*WHAT NEEDS TO BE DONE:*
There is a line below that contains "The height and width of the screenshot is (458, 391).". Please reproduce it and all following lines exactly, through the final one.

*EXTRACTED INFORMATION:*
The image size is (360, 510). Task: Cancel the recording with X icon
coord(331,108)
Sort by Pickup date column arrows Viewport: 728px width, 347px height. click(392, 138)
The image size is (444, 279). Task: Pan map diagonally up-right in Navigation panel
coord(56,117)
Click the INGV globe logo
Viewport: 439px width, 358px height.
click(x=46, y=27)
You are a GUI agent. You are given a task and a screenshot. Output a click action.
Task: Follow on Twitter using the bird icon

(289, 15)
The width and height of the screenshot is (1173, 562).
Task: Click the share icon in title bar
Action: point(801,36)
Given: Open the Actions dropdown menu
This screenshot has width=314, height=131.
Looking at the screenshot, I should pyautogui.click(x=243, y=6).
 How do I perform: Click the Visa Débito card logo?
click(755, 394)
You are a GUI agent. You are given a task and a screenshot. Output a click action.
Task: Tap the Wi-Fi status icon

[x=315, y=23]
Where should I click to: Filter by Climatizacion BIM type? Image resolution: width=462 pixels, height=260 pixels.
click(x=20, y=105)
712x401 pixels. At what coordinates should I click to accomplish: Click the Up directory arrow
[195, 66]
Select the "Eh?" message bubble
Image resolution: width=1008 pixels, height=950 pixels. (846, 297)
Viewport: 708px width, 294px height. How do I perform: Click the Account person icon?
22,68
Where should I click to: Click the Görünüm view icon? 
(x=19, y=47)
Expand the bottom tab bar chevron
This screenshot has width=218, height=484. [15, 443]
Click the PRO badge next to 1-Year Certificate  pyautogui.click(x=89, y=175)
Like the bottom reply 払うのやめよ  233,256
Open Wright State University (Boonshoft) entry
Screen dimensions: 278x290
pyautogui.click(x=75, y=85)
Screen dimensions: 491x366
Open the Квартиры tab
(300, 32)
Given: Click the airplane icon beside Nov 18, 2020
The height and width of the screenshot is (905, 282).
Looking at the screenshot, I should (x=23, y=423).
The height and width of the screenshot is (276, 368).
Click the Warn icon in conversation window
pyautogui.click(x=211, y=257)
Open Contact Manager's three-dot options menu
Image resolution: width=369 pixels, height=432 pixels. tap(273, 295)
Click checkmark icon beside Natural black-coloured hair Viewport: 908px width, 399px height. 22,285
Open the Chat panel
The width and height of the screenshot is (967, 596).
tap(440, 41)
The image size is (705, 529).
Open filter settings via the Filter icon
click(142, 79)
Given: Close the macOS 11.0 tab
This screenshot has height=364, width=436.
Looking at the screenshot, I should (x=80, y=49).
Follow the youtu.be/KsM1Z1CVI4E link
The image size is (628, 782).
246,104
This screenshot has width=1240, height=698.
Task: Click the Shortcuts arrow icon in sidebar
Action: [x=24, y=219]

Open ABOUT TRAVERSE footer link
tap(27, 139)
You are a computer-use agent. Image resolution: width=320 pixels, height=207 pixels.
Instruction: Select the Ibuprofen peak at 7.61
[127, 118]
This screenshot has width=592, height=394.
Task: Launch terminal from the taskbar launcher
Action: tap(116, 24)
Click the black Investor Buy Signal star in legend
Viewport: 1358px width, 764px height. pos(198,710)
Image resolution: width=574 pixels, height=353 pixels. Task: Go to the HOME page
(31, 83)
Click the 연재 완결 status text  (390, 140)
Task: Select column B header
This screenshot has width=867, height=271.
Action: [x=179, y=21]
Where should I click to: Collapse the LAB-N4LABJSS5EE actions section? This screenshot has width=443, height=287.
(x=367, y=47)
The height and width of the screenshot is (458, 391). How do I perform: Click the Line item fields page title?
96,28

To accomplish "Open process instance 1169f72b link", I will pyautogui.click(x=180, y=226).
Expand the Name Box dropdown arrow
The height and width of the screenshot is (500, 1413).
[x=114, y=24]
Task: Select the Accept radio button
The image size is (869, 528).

*ANSWER BELOW:*
The height and width of the screenshot is (458, 391). How do I perform: Click the Line item fields page title?
96,28

To accomplish "Open process instance 1169f72b link", I will pyautogui.click(x=180, y=226).
Expand the Name Box dropdown arrow
The height and width of the screenshot is (500, 1413).
[x=114, y=24]
Task: Select the Accept radio button
The image size is (869, 528).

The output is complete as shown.